The sky is a deep cerulean and it is inviting. It is a spectacle decked out with puffy white clouds like cotton. The sun is warm and kisses my toes, inviting a stretch and a yawn. I am sprawled out on the grass, it is soft and cool and I feel at home here among the green.
The birds sing like mad and I can’t help but smile. I close my eyes and feel the sun’s warmth on them. I imagine being a feather on the wing of an eagle soaring ever higher in the sky. I feel the rush of air go through me, the power of the bird and the exhilaration of flight. I feel a part of the bird and the sky and the sun beaming down…
…and I do feel a part of this greater whole. I can’t help it, especially out here, outside under the trees among the flowers and the weeds and the bees and the worms and the neighborhood owl that surprises me every time it hoots. I feel the grass under me…it’s alive and so is the soil that nourishes it, teeming with lifeforms from the obvious to the microscopic. We are all made of star-stuff. The grass, the trees my cat and me.
When I look at the night sky and gaze upon the lovely moon I cannot help but feel a kinship with its solitary light. I imagine others gaze upon the very same moon with the very same thoughts. The stars twinkle and universe expands and time goes on and as I sit here in reflection I am awestruck by my existence and how really small I really am; like a speck…a drop of water in a vast ocean.
I know I’m not alone in this feeling and that comforts me. I also know that much of this feeling can be backed up with science and that is intrigues me.
The patterns of life…the sameness..the variety all beautiful, all beckoning another look…
For me it goes beyond The Fibonacci sequence and all that math I can barely understand. It is more than pattern recognition and the appreciation of beauty and even the seeking of truth…
It’s a feeling, a real physical feeling and it’s emotional for me. Perhaps it is because I am sensitive, perhaps it is because I am empathic, perhaps everyone feels this way…perhaps…
I can only speak for myself but it makes me more compassionate. I see it as a gift although it hurts inside sometimes…but mostly it is the most wonderful feeling; this feeling of “connectedness”.
It allows me to imagine like I do and write what I do. It moves through me like music and this causes me to dance! The more I feel it, the more I yearn to seek it out. The more I seek it out, the more it finds me.

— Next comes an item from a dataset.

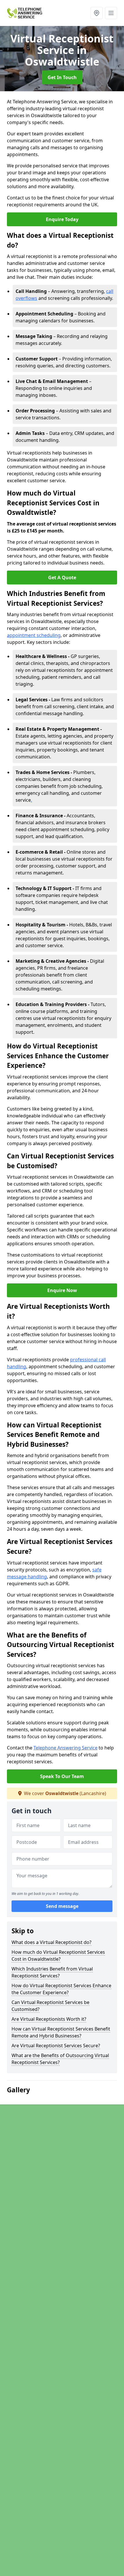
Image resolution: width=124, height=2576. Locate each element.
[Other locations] (97, 13)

“Around us, life bursts with miracles–a glass of water, a ray of sunshine, a leaf, a caterpillar, a flower, laughter, raindrops. If you live in awareness, it is easy to see miracles everywhere. Each human being is a multiplicity of miracles. Eyes that see thousands of colors, shapes, and forms; ears that hear a bee flying or a thunderclap; a brain that ponders a speck of dust as easily as the entire cosmos; a heart that beats in rhythm with the heartbeat of all beings. When we are tired and feel discouraged by life’s daily struggles, we may not notice these miracles, but they are always there.”